All of the deals for Ka-Zoo Angels have been co-investments made with Grand Angels members.

Formation of the group as an affiliate of Grand Angels brought to the Kalamazoo area a key potential source of capital for startup companies in their early stages.

“Companies that I have helped start would not have gotten off the ground if not for angel funding,” stated Eli Thomssen, a founding member of Ka-Zoo Angels and associate director of the Apjohn Group in Kalamazoo that has launched life sciences companies.

Ka-Zoo Angels started with 14 founding members and wants to begin growing membership in 2019, Parker said.

As the newest angel group in Michigan, Ka-Zoo Angels initially “wanted to make sure we could handle so many more members and not skip a beat with our portfolio management, with our investor communications and everything else,” he said.

“We definitely wanted to make sure that everything worked well and smoothly and that our members are pleased with the communication and interaction,” Parker said. “It needs to be a flawless experience for our investors and also the portfolio companies, so we’ve taken a careful approach to make sure that the Ka-Zoo Angels came out of the blocks successfully and that we addressed any types of issue that came up.

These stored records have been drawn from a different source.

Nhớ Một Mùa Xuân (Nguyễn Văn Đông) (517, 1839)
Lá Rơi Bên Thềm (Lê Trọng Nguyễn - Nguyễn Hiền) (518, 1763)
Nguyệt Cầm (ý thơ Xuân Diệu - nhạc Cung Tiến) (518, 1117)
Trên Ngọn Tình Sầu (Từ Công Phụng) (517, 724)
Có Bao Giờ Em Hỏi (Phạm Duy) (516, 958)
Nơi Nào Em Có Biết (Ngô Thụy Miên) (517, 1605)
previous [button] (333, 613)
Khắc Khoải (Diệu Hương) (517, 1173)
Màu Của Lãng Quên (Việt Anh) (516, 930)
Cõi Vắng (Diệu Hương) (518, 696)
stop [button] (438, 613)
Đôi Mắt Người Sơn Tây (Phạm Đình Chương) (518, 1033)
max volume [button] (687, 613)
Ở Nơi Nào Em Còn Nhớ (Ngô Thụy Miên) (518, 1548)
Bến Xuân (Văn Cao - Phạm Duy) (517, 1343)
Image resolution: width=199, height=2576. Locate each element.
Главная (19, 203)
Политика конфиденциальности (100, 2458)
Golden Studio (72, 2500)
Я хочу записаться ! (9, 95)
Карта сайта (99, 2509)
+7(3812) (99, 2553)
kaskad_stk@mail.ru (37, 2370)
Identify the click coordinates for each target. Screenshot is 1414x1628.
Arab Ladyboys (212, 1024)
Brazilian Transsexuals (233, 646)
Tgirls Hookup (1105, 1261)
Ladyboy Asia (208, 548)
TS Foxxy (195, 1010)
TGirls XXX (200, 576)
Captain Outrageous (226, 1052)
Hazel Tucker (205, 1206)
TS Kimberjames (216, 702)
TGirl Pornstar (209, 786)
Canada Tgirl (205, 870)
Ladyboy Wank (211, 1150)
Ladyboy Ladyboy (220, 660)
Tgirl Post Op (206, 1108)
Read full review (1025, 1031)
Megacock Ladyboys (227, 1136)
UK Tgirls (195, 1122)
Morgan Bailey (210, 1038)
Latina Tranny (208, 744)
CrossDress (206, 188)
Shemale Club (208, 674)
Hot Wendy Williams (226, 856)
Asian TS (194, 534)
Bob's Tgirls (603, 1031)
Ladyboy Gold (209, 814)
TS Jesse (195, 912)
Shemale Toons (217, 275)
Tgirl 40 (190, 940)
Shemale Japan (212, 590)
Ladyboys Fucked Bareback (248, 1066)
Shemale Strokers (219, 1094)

“Now we’re ready to start to move into the growth phase. There’s all kinds of capital (in Kalamazoo), intellectual capital and financial capital, and a lot of people do want to become involved in this type of activity.” 

Grand Angels and the Ka-Zoo Angels affiliate are among 11 angel investment groups in Michigan that invested $41 million in 37 startup companies in 2017, according to an annual report by the Michigan Venture Capital Association. There were 797 people in Michigan who were active angel investors in 2017, an increase of 229 percent from five years earlier.

Extending Grand Angels into the Kalamazoo area with the affiliate group in 2017 made “perfect sense” because of geography and “we already knew a lot of the players in Kalamazoo,” Parker said. Ka-Zoo Angels partners with the economic development organization Southwest Michigan First to “make sure that we are identifying all of the best opportunities in the Kalamazoo region and Southwest Michigan.”

The early success of Ka-Zoo Angels validates the model of creating an affiliate investment group outside of Grand Angels’ home market and using its administrative structure for support, Parker said.

The Grand Rapids-based Grand Angels wants to replicate that model elsewhere across Michigan. The group is “very close” to forming a couple of new affiliate groups and has been talking to two existing groups about affiliating and using Grand Angels’ administrative structure to orchestrate and coordinate deals.

“There are so many potential angel investors around the state, and we can organize them and help them think as a group and share deals back and forth, and we can bring more capital to more entrepreneurs,” Parker said. “There’s innovation happening, there are companies starting, and there are angel investors wanting to be organized and to become part of a group and to be able to make these types of investments as a group, rather than individually.

“We’ll continue looking at that model and finding other areas of the state where investors may want to get involved and organize investment capital that way.”

Grand Angels today has more than 50 members. Since forming in 2004, the group has invested about $30 million in 41 companies through 125 capital rounds, including $1.9 million in 10 companies so far this year.

Grand Angels also operates venture capital funds and last summer began fundraising for Grand Angels Venture Fund III LLC that seeks to raise $15 million to $25 million. The new fund would target investments in advanced manufacturing, advanced agriculture, life sciences and software, all of which were focuses of the previous funds.